**TASK OBJECTIVE**
I need the lines below from the one with "Eller velg beløp (12, 2525)" down to the one with "Checkout (789, 182)" reproduced exactly, both ends included, and nothing else.

Stored items:
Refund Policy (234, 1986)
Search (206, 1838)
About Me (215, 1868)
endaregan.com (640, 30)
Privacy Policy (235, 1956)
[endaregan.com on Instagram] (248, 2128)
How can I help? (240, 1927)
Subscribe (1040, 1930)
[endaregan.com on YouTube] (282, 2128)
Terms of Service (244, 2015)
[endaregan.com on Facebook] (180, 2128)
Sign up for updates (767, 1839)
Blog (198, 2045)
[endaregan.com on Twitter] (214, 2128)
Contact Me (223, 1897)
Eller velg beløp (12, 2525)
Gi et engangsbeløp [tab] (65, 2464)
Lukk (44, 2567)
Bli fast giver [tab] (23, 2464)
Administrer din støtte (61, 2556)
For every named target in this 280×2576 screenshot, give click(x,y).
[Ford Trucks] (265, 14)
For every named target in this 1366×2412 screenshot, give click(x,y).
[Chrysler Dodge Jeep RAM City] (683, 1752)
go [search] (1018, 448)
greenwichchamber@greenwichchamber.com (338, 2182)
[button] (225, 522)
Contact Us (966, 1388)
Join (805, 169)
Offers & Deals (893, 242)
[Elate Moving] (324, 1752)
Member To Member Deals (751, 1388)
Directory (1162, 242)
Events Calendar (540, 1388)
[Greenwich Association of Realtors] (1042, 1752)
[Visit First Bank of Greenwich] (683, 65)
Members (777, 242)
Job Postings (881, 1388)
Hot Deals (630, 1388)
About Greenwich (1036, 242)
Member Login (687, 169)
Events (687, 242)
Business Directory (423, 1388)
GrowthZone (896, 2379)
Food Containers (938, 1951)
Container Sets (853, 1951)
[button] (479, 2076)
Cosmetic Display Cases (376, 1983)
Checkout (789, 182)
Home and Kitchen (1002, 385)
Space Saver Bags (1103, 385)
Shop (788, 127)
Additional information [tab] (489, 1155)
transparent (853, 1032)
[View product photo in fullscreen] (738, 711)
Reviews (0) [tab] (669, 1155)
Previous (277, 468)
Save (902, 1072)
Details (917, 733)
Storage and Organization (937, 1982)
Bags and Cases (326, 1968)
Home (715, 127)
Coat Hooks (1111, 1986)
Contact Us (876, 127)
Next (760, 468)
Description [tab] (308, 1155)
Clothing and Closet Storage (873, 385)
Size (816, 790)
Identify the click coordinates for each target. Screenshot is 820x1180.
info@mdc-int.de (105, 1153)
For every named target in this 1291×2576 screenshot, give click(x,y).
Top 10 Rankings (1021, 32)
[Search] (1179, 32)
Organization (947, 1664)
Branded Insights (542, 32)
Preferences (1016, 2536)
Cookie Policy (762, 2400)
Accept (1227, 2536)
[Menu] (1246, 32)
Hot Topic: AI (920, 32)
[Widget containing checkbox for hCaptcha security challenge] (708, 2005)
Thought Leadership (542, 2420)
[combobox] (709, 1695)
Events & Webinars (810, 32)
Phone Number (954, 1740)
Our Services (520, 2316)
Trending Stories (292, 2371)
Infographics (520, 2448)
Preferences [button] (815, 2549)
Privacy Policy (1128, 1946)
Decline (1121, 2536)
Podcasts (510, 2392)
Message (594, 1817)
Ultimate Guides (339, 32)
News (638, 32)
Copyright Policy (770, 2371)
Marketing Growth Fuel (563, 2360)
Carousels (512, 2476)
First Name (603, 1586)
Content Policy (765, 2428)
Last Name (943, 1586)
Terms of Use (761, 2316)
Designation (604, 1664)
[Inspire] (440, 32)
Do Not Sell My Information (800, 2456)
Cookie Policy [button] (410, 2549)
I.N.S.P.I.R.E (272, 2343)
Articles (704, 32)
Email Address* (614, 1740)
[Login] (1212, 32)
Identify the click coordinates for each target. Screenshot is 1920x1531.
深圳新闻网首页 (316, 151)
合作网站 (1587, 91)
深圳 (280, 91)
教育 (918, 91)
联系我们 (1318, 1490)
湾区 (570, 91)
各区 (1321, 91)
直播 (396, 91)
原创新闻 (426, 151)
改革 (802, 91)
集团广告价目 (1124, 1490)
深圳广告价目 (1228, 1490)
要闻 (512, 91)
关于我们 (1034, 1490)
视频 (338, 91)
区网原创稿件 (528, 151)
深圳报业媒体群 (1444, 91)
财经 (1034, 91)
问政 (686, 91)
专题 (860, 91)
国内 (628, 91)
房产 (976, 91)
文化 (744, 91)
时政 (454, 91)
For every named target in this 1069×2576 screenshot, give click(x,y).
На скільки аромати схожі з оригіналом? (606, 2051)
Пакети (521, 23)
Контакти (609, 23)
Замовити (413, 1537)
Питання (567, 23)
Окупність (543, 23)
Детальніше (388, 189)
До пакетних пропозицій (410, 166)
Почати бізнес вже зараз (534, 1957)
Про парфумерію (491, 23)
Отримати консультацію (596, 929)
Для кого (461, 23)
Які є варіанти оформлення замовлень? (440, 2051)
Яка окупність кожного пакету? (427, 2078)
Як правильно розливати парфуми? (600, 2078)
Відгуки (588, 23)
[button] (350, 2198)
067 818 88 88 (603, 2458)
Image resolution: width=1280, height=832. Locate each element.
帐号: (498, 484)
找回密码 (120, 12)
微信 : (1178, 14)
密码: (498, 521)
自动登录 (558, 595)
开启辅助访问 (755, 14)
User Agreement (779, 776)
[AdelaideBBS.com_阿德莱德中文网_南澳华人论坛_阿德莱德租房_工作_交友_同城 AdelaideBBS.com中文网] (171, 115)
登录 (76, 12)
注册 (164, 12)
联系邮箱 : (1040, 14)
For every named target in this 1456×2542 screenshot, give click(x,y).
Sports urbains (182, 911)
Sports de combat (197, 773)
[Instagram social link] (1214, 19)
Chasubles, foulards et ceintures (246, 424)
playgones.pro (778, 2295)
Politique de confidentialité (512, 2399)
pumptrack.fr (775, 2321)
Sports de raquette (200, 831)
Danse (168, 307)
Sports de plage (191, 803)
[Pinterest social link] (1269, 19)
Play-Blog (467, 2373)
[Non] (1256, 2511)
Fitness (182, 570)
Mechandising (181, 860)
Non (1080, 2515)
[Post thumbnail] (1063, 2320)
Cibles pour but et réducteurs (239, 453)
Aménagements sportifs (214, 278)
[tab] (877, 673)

**RESPONSE TO THIS TASK**
Eller velg beløp (12, 2525)
Gi et engangsbeløp [tab] (65, 2464)
Lukk (44, 2567)
Bli fast giver [tab] (23, 2464)
Administrer din støtte (61, 2556)
For every named target in this 280×2576 screenshot, give click(x,y).
[Ford Trucks] (265, 14)
For every named target in this 1366×2412 screenshot, give click(x,y).
[Chrysler Dodge Jeep RAM City] (683, 1752)
go [search] (1018, 448)
greenwichchamber@greenwichchamber.com (338, 2182)
[button] (225, 522)
Contact Us (966, 1388)
Join (805, 169)
Offers & Deals (893, 242)
[Elate Moving] (324, 1752)
Member To Member Deals (751, 1388)
Directory (1162, 242)
Events Calendar (540, 1388)
[Greenwich Association of Realtors] (1042, 1752)
[Visit First Bank of Greenwich] (683, 65)
Members (777, 242)
Job Postings (881, 1388)
Hot Deals (630, 1388)
About Greenwich (1036, 242)
Member Login (687, 169)
Events (687, 242)
Business Directory (423, 1388)
GrowthZone (896, 2379)
Food Containers (938, 1951)
Container Sets (853, 1951)
[button] (479, 2076)
Cosmetic Display Cases (376, 1983)
Checkout (789, 182)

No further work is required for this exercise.